A unique approach to SLA is Sociocultural theory. It was originally developed by Lev Vygotsky and his followers.  Central to Vygotsky's theory is the concept of a zone of proximal development (ZPD). The ZPD notion states that social interaction with more advanced target language users allows one to learn a language at a higher level than if they were to learn a language independently. Sociocultural theory has a fundamentally different set of assumptions to approaches to second-language acquisition based on the computational model. Furthermore, although it is closely affiliated with other social approaches, it is a theory of mind and not of general social explanation of language acquisition. According to Ellis, "It is important to recognize... that this paradigm, despite the label 'sociocultural' does not seek to explain how learners acquire the cultural values of the L2 but rather how knowledge of an L2 is internalized through experiences of a sociocultural nature."

Linguistic factors 

Linguistic approaches to explaining second-language acquisition spring from the wider study of linguistics. They differ from cognitive approaches and sociocultural approaches in that they consider linguistic knowledge to be unique and distinct from any other type of knowledge. The linguistic research tradition in second-language acquisition has developed in relative isolation from the cognitive and sociocultural research traditions, and as of 2010 the influence from the wider field of linguistics was still strong. Two main strands of research can be identified in the linguistic tradition: generative approaches informed by universal grammar, and typological approaches.

Typological universals are principles that hold for all the world's languages. They are found empirically, by surveying different languages and deducing which aspects of them could be universal; these aspects are then checked against other languages to verify the findings. The interlanguages of second-language learners have been shown to obey typological universals, and some researchers have suggested that typological universals may constrain interlanguage development.

The theory of universal grammar was proposed by Noam Chomsky in the 1950s and has enjoyed considerable popularity in the field of linguistics. It focuses on describing the linguistic competence of an individual. He believed that children not only acquire language by learning descriptive rules of grammar; he claimed that children creatively play and form words as they learn language, creating meaning of these words, as opposed to the mechanism of memorizing language. It consists of a set of principles, which are universal and constant, and a set of parameters, which can be set differently for different languages. The "universals" in universal grammar differ from typological universals in that they are a mental construct derived by researchers, whereas typological universals are readily verifiable by data from world languages. It is widely accepted among researchers in the universal grammar framework that all first-language learners have access to universal grammar; this is not the case for second-language learners, however, and much research in the context of second-language acquisition has focused on what level of access learners may have. there is an ongoing debate among generative linguists surrounding whether L2 users have full or partial access to universal grammar. This can be seen through acceptability judgment tests. For example, one study found that during a comprehension task, while English L1 speakers learning Spanish may accept the imperfect aspect in appropriate conditions, even at higher levels of proficiency, they do not reject the use of the Preterite tense in continuous and habitual contexts.

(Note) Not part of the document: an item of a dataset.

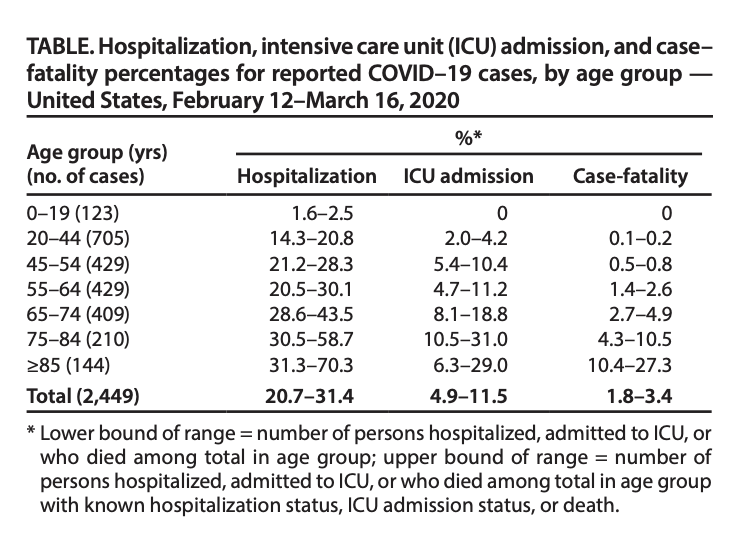Click the Case-fatality column header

Universal grammar theory can account for some of the observations of SLA research. For example, L2 users often display knowledge about their L2 that they have not been exposed to. L2 users are often aware of ambiguous or ungrammatical L2 units that they have not learned from any external source, nor their pre-existing L1 knowledge. This unsourced knowledge suggests the existence of a universal grammar. Another piece of evidence that generative linguists tend to use is the poverty of the stimulus, which states that children acquiring language lack sufficient data to fully acquire all facets of grammar in their language, causing a mismatch between input and output. The fact that children are only exposed to positive evidence yet have intuition about which word strings are ungrammatical may also be indicative of universal grammar. However, L2 learners have access to negative evidence as they are explicitly taught about ungrammaticality through corrections or grammar teaching.

Individual variation 

There is considerable variation in the rate at which people learn second languages, and in the language level that they ultimately reach. Some learners learn quickly and reach a near-native level of competence, but others learn slowly and get stuck at relatively early stages of acquisition, despite living in the country where the language is spoken for several years. The reason for this disparity was first addressed with the study of language learning aptitude in the 1950s, and later with the good language learner studies in the 1970s. More recently research has focused on several different factors that affect individuals' language learning, in particular strategy use, social and societal influences, personality, motivation, and anxiety. The relationship between age and the ability to learn languages has also been a subject of long-standing debate.

Age 
The issue of age was first addressed with the critical period hypothesis. The strict version of this hypothesis states that there is a cut-off age at about 12, after which learners lose the ability to fully learn a language. However, the exact age marking the end of the critical period is debated, and ranges from age 6 to 13, with many arguing that it is around the onset of puberty. This strict version has since been rejected for second-language acquisition, as some adult and adolescent learners have been observed who reach native-like levels of pronunciation and general fluency faster than young children. However, in general, adolescent and adult learners of a second language rarely achieve the native-like fluency that children who acquire both languages from birth display, despite often progressing faster in the initial stages. This has led to speculation that age is indirectly related to other, more central factors that affect language learning.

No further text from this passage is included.